⚠️ In Development
qcs-sdk-python
provides an interface to Rigetti Quantum Cloud Services (QCS), allowing users
to compile and run Quil programs on Rigetti quantum processors. Internally, it is powered by the QCS Rust SDK.
While this package can be used directly, pyQuil offers more functionality and a
higher-level interface for building and executing Quil programs. This package is still in early development and breaking changes should be expected between minor versions.

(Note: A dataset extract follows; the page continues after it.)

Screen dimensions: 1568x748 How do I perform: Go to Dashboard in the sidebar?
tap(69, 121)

Documentation for the current release of qcs_sdk
is published here. Every version of qcs_sdk
ships with type stubs that can provide type hints and documentation to Python tooling and editors.
Troubleshooting
Enabling Debug logging
This package integrates with Python’s logging facility through a Rust crate called pyo3_log
. The quickest way to get started is to just enable debug logging:
import logging
logging.basicConfig(level=logging.DEBUG)
Because this is implemented with Rust, there are some important differences in regards to log levels and filtering.
The TRACE
log level
Rust has a TRACE
log level that doesn’t exist in Python. It is less severe than DEBUG
and is set to a value of 5. While the DEBUG
level is recommended for troubleshooting, you can choose to target TRACE
level logs and below like so:
import logging
logging.basicConfig(level=5)
Runtime Configuration and Caching
pyo3_log
caches loggers and their level filters to improve performance. This means that logger re-configuration done at runtime may cause unexpected logging behavior in certain situations. If this is a concern, this section of the pyo3_log documentation goes into more detail.

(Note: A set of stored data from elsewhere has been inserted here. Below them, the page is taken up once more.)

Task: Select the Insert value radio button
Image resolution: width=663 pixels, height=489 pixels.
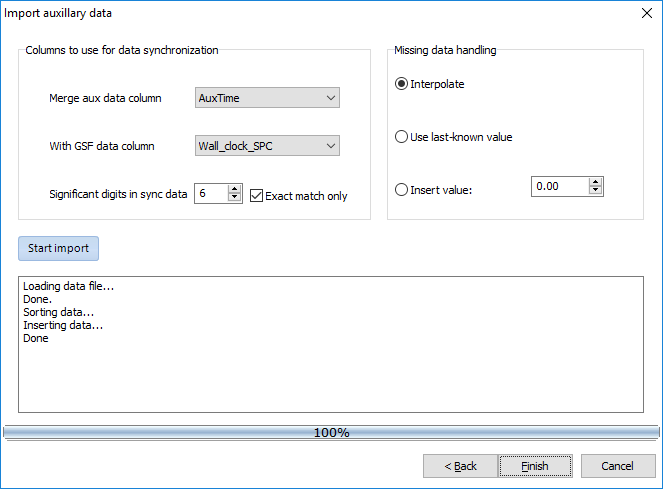Action: pos(402,189)
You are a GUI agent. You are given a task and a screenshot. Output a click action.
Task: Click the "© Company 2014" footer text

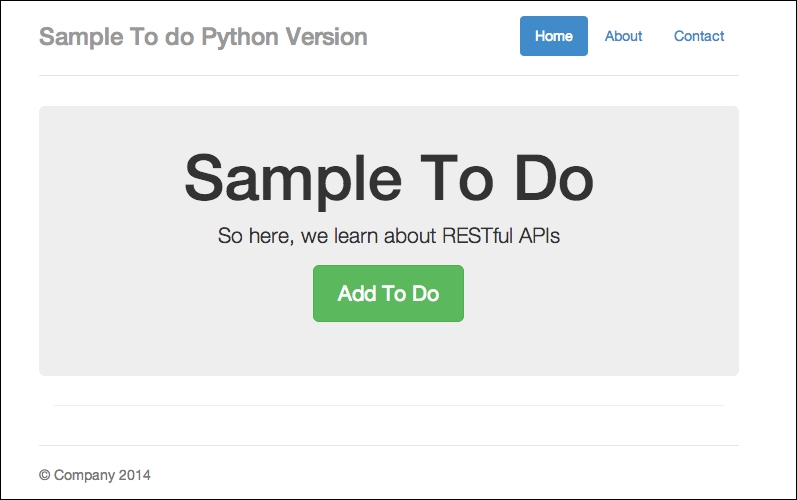95,475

These caches can be reset using the following:
qcs_sdk.reset_logging()
This will allow the logging handlers to pick up the most recently-applied configuration from the Python side.
Filtering Logs
Because the logs are emitted from a Rust library, the logger names will correspond to the fully qualified path of the Rust module in the library where the log occurred. These fully qualified paths all have their own logger, and have to be configured individually.
For example, say you wanted to disable the following log:
DEBUG:hyper.proto.h1.io:flushed 124 bytes
You could get the logger for hyper.proto.h1.io
and disable it like so:
logging.getLogger("hyper.proto.h1.io").disabled = True
This can become cumbersome, since there are a handful of libraries all logging from a handful of modules that you may not be concerned with. A less cumbersome, but more heavy handed approach is to apply a filter to all logging handlers at runtime. For example, if you only cared about logs from a qcs
library, you could setup a log filter like so:
class QCSLogFilter(logging.Filter):
def filter(self, record) -> bool:
return "qcs" in record.name
for handler in logging.root.handlers:
handler.addFilter(QCSLogFilter())
This applies to all logs, so you may want to tune the filter
method to include other logs you care about. See the caching section above for important information about the application of these filters.